Task to complete »
Only the lines of the data holding the string "panel" need to be returned.

Information given START

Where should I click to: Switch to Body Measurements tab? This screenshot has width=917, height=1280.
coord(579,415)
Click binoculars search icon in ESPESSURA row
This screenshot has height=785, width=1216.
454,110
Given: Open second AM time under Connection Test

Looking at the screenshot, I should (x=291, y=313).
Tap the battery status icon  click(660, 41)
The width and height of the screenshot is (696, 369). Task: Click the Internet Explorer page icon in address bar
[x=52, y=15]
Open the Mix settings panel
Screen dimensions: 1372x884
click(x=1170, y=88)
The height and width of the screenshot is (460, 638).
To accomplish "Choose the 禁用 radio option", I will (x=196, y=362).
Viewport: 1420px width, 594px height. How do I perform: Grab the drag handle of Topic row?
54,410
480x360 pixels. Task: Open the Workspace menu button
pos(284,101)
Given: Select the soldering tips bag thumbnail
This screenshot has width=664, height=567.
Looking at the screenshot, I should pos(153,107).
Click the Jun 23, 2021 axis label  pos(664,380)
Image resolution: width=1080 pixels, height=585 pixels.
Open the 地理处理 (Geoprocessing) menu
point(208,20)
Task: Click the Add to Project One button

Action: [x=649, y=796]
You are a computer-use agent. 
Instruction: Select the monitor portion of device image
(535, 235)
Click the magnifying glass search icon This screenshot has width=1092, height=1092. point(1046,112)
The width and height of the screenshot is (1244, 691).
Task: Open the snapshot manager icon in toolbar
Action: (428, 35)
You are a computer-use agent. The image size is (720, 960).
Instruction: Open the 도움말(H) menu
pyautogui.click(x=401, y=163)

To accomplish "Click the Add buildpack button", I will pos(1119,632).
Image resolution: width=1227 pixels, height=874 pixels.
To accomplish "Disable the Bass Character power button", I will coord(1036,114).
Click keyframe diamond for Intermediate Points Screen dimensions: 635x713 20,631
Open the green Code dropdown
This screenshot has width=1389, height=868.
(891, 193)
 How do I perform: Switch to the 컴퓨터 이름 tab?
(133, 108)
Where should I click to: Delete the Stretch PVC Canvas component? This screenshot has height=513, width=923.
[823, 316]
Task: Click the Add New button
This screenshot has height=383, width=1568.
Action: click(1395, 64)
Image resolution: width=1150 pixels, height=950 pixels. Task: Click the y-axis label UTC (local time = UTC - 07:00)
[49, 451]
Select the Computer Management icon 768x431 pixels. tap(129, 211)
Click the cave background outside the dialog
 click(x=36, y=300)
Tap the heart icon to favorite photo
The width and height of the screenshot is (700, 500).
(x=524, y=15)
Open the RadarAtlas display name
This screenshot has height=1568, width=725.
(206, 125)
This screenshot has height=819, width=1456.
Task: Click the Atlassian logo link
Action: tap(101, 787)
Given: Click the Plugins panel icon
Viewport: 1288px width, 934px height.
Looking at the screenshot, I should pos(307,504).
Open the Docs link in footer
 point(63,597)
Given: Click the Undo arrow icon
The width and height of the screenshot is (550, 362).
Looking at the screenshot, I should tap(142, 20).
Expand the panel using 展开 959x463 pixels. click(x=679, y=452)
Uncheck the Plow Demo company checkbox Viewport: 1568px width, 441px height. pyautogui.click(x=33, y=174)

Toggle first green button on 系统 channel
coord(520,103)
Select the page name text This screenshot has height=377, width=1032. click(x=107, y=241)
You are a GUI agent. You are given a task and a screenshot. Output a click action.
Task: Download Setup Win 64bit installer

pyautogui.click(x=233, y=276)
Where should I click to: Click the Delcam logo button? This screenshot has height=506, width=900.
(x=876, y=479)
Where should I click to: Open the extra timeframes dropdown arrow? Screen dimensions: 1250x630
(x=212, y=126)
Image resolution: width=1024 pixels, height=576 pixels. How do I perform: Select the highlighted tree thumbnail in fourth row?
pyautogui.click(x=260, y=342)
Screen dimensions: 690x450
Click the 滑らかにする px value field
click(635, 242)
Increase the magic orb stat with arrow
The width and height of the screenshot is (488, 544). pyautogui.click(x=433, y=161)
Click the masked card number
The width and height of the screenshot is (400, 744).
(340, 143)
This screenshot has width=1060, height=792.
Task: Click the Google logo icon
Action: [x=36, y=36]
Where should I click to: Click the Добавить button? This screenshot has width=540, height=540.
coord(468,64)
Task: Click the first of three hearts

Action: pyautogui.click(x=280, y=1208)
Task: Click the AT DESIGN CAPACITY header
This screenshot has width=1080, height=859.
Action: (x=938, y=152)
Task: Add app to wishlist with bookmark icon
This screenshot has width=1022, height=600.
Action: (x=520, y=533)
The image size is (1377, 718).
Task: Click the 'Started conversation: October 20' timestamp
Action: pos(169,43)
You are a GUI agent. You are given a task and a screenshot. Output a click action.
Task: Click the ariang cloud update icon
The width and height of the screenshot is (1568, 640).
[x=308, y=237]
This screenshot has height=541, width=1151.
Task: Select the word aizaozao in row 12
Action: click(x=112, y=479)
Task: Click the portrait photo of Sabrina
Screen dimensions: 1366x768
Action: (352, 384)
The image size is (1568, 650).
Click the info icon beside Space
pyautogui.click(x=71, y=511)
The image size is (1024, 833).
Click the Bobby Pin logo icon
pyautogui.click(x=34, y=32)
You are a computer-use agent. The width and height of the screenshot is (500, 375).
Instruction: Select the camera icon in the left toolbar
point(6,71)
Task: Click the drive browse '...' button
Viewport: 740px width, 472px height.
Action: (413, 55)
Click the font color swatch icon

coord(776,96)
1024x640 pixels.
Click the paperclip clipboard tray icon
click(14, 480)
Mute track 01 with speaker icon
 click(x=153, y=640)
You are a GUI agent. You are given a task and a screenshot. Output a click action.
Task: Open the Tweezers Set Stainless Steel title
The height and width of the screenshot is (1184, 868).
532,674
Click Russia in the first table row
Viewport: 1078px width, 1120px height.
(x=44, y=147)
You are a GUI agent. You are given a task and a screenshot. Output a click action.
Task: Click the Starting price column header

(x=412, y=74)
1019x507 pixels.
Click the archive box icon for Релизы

Information given END

Result for this task »
Open the Mix settings panel
Given: Click the Plugins panel icon
Expand the panel using 展开 959x463 pixels. click(x=679, y=452)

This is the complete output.